The $1.1 million NASA funded research was entitled “The Societal Implications of Astrobiology” and took place in the United States at the Centre for Theological Inquiry at Princeton University.
Rev Dr Andrew Davison from Cambridge University was one of the religious experts recruited for the nine-month-long inquiry which began in 2016. He revealed his part in the project in a blog for the university’s Faculty of Divinity earlier this month and he’s written a book called Astrobiology and Christian Doctrine looking at his time as part of the study.

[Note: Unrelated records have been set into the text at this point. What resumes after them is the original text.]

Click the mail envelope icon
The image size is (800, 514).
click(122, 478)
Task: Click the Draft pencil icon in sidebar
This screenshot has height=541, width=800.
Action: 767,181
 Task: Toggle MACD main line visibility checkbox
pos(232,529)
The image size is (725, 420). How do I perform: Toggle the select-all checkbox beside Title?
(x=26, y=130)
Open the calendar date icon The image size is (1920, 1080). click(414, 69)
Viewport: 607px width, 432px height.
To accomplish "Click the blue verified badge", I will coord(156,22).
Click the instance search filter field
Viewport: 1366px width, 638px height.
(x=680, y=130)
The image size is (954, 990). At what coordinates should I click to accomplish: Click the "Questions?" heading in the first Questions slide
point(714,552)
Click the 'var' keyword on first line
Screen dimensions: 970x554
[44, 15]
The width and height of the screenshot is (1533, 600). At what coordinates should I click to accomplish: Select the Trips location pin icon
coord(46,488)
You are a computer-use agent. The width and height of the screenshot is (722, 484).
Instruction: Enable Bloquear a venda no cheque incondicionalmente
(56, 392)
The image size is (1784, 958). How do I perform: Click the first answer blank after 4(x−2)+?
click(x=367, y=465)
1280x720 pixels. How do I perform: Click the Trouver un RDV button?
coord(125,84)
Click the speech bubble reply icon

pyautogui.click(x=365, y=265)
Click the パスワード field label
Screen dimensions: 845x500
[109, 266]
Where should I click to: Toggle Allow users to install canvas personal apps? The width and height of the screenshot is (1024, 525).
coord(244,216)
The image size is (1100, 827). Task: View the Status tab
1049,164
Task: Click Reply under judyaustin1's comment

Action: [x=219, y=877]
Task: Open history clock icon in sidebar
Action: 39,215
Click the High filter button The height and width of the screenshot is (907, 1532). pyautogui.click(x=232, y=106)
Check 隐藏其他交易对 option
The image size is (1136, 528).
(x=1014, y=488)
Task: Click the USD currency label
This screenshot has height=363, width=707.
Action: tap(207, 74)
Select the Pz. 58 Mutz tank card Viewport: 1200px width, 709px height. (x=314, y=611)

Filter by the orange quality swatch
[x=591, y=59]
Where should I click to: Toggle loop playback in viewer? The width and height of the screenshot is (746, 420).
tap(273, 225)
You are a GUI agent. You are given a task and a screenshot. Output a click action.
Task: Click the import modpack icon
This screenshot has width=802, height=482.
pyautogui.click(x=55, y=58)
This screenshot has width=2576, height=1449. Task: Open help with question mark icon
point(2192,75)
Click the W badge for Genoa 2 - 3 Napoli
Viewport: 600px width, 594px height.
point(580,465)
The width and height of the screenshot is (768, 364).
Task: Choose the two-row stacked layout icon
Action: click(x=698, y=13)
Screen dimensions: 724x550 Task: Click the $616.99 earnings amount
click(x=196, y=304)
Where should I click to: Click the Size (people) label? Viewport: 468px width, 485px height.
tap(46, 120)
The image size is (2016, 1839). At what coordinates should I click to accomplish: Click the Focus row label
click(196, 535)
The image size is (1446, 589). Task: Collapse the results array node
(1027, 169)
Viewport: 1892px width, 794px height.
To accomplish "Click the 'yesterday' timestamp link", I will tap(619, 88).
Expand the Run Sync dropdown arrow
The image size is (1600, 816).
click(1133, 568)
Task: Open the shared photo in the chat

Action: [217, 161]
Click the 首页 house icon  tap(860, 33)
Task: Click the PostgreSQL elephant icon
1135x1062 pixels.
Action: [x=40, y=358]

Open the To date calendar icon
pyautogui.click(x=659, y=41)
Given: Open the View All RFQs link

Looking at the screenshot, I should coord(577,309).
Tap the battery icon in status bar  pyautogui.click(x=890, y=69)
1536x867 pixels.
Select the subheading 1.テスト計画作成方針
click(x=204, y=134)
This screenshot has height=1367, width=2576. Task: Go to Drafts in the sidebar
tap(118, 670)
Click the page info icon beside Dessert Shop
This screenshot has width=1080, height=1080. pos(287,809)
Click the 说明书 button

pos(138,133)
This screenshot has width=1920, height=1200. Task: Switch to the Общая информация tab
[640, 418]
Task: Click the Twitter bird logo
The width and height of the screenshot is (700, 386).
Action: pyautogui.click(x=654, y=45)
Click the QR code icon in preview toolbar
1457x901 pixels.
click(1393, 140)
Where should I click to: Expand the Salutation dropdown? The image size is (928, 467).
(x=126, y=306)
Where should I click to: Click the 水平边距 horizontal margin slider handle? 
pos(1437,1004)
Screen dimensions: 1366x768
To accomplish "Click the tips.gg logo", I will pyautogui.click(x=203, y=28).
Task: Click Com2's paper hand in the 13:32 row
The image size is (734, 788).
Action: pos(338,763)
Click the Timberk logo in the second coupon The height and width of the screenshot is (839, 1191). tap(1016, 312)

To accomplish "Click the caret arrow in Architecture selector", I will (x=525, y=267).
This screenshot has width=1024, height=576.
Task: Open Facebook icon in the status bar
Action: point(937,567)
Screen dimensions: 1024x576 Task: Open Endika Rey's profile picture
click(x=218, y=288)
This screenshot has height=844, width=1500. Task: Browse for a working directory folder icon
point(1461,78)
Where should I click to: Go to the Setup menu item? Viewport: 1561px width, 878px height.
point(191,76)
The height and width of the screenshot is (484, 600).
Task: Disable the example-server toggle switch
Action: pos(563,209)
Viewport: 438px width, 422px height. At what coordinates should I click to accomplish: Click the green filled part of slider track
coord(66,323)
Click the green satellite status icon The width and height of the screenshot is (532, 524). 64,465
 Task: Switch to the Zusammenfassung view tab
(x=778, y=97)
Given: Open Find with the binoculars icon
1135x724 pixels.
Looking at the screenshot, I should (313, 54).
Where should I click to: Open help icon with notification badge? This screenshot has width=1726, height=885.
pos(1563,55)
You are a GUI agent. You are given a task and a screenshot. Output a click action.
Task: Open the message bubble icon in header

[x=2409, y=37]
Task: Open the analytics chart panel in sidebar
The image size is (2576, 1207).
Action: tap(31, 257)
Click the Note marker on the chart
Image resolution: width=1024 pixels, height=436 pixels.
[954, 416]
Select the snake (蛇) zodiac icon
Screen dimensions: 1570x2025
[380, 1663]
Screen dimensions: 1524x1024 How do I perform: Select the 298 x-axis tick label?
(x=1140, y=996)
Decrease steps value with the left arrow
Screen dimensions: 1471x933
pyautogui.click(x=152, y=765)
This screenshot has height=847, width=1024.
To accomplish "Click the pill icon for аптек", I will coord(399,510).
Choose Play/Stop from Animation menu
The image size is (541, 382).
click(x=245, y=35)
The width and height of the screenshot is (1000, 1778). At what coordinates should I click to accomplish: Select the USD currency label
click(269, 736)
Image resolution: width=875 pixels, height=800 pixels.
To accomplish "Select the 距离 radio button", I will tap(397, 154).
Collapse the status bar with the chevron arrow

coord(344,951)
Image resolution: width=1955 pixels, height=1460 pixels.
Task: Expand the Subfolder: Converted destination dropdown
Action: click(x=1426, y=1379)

Rev Davison, who has a doctorate in biochemistry from the University of Oxford, says his own role focused on the connection between astrobiology and Christian theology and the prospect that there may have been ‘many incarnations’ of Jesus Christ.
The Times has seen a copy of the book, in which Dr Davison says: “The headline findings are that adherents of a range of religious traditions report that they can take the idea in their stride.
“Non-religious people also seem to overestimate the challenges that religious people . . . would experience if faced with evidence of alien life.”
Rev Davison writes that “creation” is seen as a “generous gift” from God and said: “That would apply equally to . . . whatever other life there might be in the universe.
“A large number of people would turn to their religion's traditions for guidance” if aliens were ever discovered.
“Detection [of alien life] might come in a decade or only in future centuries or perhaps never at all, but if or where it does, it will be useful to have thought through the implications in advance.”
Earlier this week, Nasa’s James Webb Space Telescope was launched into orbit to replace its 30-year-old counterpart Hubble.
Astronomers hope it will transform our understanding of the universe.